**Aufgabenstellung**
Seit welchem Jahr wird laut dem Textauszug im Lister Wattenmeer die Pazifische Felsenauster großgezogen?

**Textauszug**
------------------------------------------------------------------------

2015 heißt es in einer Touristeninformation über die Austern der Sorte „Sylter Royal“: „Vor Sylt gab es bis Anfang des 20. Jahrhunderts natürliche Bänke der Europäischen Auster. Durch Überfischung ist diese Art jedoch ausgestorben. Heute können die Sylter Gäste wieder frische Austern genießen, denn im Lister Wattenmeer wird seit 1986 die ursprünglich aus Japan stammende Pazifische Felsenauster (Crassostrea gigas) großgezogen. Das Team ‚Naturgewalten‘ zeigt auf einer Wattwanderung, wie diese Austern kultiviert werden.“ Das „manager magazin“ nennt sie „sichere Bänke“. Inzwischen sind sie sogar mehr als das: Sie verbreiten sich und verdrängen die letzten Miesmuschel-Vorkommen, die Miesmuschelfischer sind bereits besorgt.
Allein im dänischen Wattenmeer werden etwa 12.000 Tonnen Zuchtaustern jährlich geerntet. Daneben veranstaltet man dort „Austern-Safaris“ mit „Vor Ort schlürf“-Erlebnissen. Die größten Austernzuchten Europas befinden sich in Marennes-Oléron im Golf von Biskaya. Der größte Produzent weltweit ist China, das in seinen Aquakulturen jährlich 3,7 Millionen Tonnen „erntet“. Mit der Pazifischen Auster kam eine „Begleitart“: der Gespensterkrebs (Caprella mutica) in die Nordsee. Inzwischen haben diese Krebschen bereits etliche Pontons und Hafenmolen besiedelt: mit bis zu 3000 Tieren pro Quadratmeter, wie das Alfred Wegener-Institut für Polar- und Meeresforschung ermittelte. Über kurz oder lang könnten sie die einheimischen Caprellidenarten verdrängen.
So wie Möbius versuchten ab 1971 auch drei französische Wissenschaftler ein Muschelproblem an der bretonischen Küste zu lösen. Es ging dabei um Kammmuscheln in der Bucht von St. Brieuc, deren Population aufgrund mehrerer Faktoren, aber vor allem wegen Überfischung, zurückging. Eine Population in der Rede von Brest existierte schon fast nicht mehr. Die Forscher hatten in Japan gesehen, dass und wie dort die Kammmmuscheln intensiv kultitivert werden. Die Larven „werden in schwimmenden Kollektoren an Schlepptauen im Meer verankert, wo sie in der Wachstumsphase vor Fressfeinden (Seesterne) geschützt sind. Wenn sie eine gewisse Größe erreicht haben, werden sie auf dem Meeresgrund ‚ausgesät‘, wo sie sich zwei, drei Jahre entwickeln können, bevor sie ‚geerntet‘ werden,“ heißt es in einem Aufsatz des Soziologen Michael Callon (abgedruckt in Andrea Belligers und David Kriegers Aufsatzsammlung „ANThology“ 2006). Die Kammmuschelforscher wollten diese Zuchttechnik auch in der Bucht von Brieuc anwenden. Dazu mußten sie Forschungsgelder acquirieren, andere Meeresforscher von der Machbarkeit des Projekts überzeugen (obwohl die japanische Kammmuschel-Art nicht mit der vor Brieuc identisch ist) und außerdem die Fischer von Brieuc zur Kooperation veranlassen. Auf einer ersten Konferenz blieb offen, ob „genug Larven in den Kollektoren verankert werden können, um das Projekt zur Repopulation der Bucht zu rechtfertigen?“
Die Verankerung war das zentrale Problem, hinzu kam die Frage des Materials für die Kollektoren, das den Muscheln genehm sein mußte. Und „in der Tat müssen die drei Forscher ihre längsten und schwierigsten Verhandlungen mit den Kammmuscheln führen,“ schreibt Callon. Im ersten Jahr ist das Experiment in der Bucht zwar nicht überwältigend in seinem Ergebnis, aber akzeptabel (obwohl die Fischer die Muscheln einmal heimlich abfischten), die drei Wissenschaftler beschließen, weiter zu machen. „Die Wiederholung des Experiments führt jedoch zu einer Katastrophe. Die Forscher werfen ihre Netze aus, aber die Kollektoren bleiben hoffnungslos leer.“ Kammmuscheln wie Fischer haben das Projekt „verraten“, d.h. nicht richtig mitgespielt.

------------------------------------------------------------------------

**Datensatzauszüge**
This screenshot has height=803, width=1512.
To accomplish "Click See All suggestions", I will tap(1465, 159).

------------------------------------------------------------------------

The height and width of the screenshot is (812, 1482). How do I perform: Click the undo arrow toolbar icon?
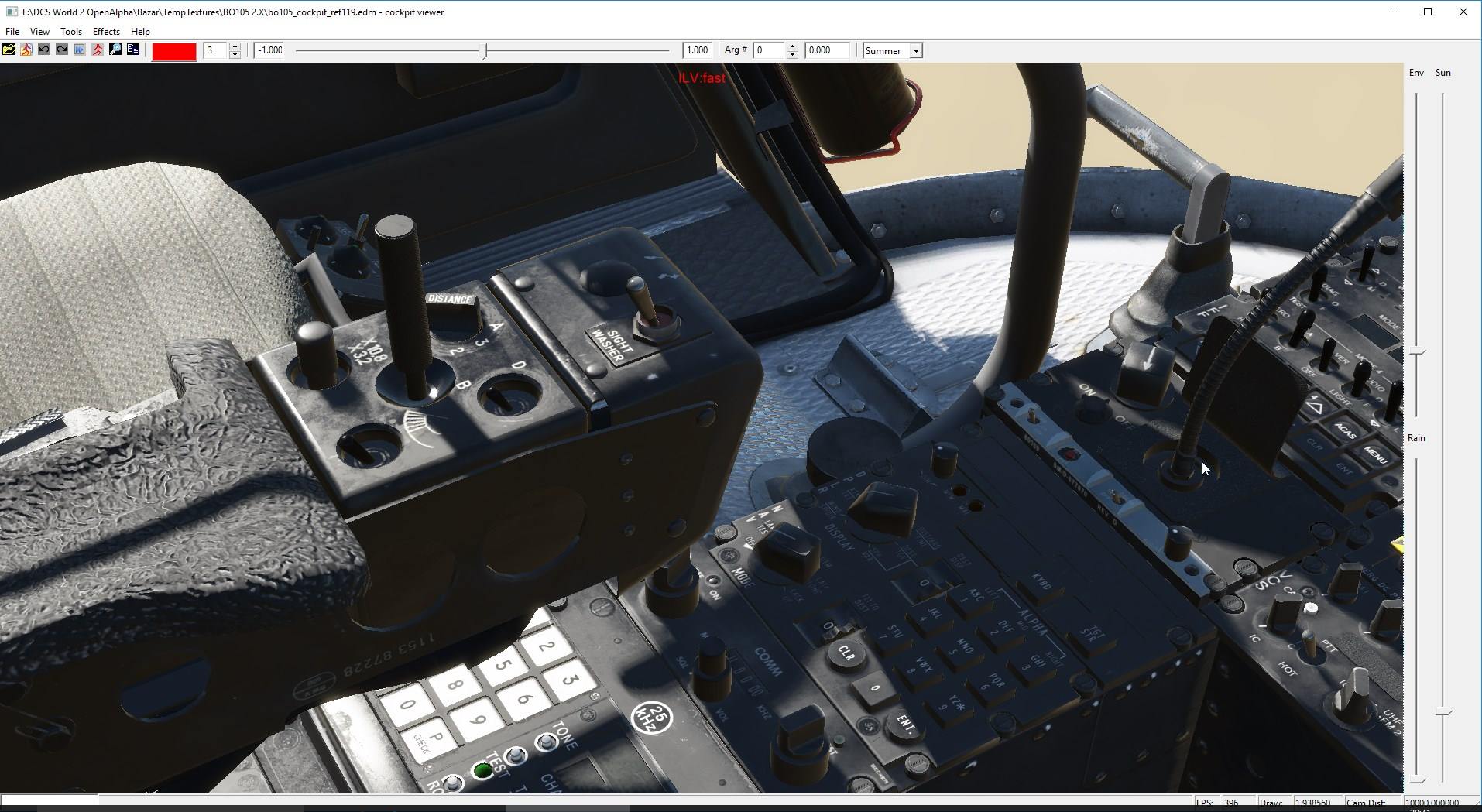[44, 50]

------------------------------------------------------------------------

**Lösung**
Seit 1986.